[DIRECTIONS FOR THIS TASK] Find every line in the entries below that contains the string "coord", and copy each of those lines.

* Begin DATA PROVIDED *

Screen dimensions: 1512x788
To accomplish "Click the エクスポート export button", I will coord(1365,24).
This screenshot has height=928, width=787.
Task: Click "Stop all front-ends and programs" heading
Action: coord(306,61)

* End DATA PROVIDED *

[ANSWER IN FULL]
To accomplish "Click the エクスポート export button", I will coord(1365,24).
Action: coord(306,61)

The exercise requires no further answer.